Yes, I was aware of the contango effect when I bought the ETF. History suggests that the VIX tends to move violently up and down—thus, you can usually play this trade over a short period with little contango effect. if you observe the chart above- you will note that after my buy point in early April, the VIX index experienced an unusually long period of sideways movement. As noted on my original blogs, the VIX tends not to stand still for long. This time—it did stay still (relatively speaking). It went range bound between 13-15 for almost 3 months, before finally spiking over 20 yesterday. In the world of stock trading – where contango does not exist – waiting 3 months for a nice breakout like this one is fine. In the world of time erosion and cost inefficiencies such as with the VIX ETF’s rolling of futures contracts—a 3 month wait to be proven “right” is not an option.
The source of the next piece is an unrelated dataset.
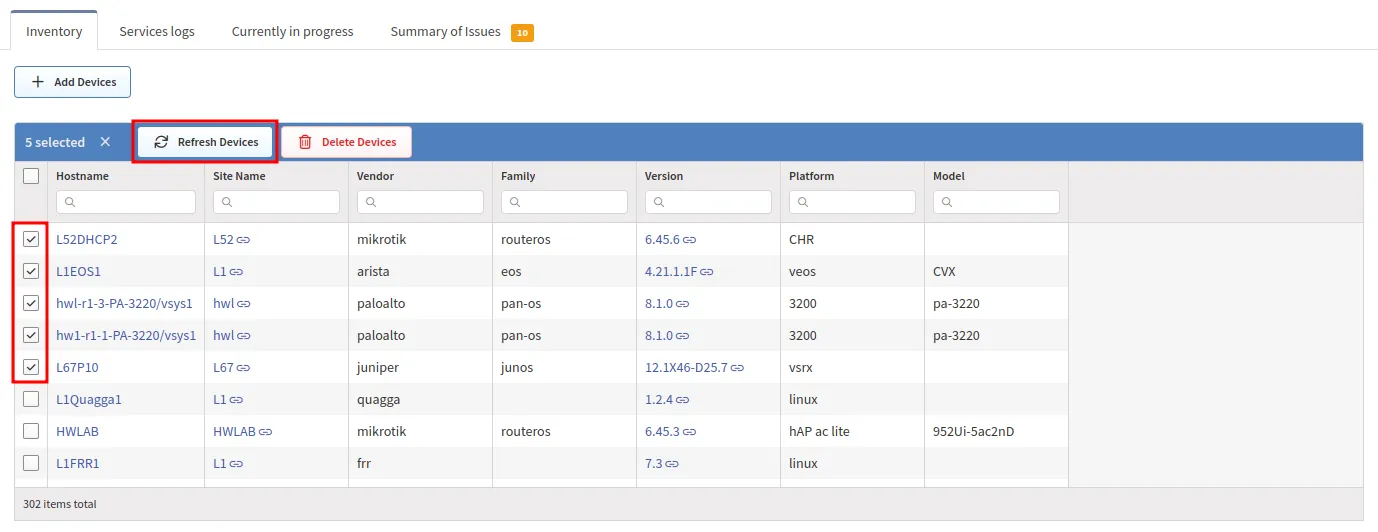The height and width of the screenshot is (532, 1378).
Task: Click the Refresh Devices button
Action: [205, 142]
Conclusion: I was right that VIX levels of 13 were bottoming, and wrong on the time it would take that level to spike up to its topping zone.
Would I trade this ETF strategy again? Absolutely! Three month super-tight sideways movements are rare for the VIX—note the rarity of such events on the chart. Typically, you can get in and out on a spike within a month of trading the VIX. A short turnaround like that will normally not erode too much of an ETF through contango. While there is always the potential for another price-eroding low volatility period on my next VIX trade (which again would be executed anywhere near a VIX level of 12 or so) – the odds are usually good for a rapid and potentially profitable spike at that level.
For those interested, we continue to maintain a 6% weighting in inverse ETF’s, a 3% weighting in gold, and a 33% weighting in cash. The balance of our equity is largely low beta.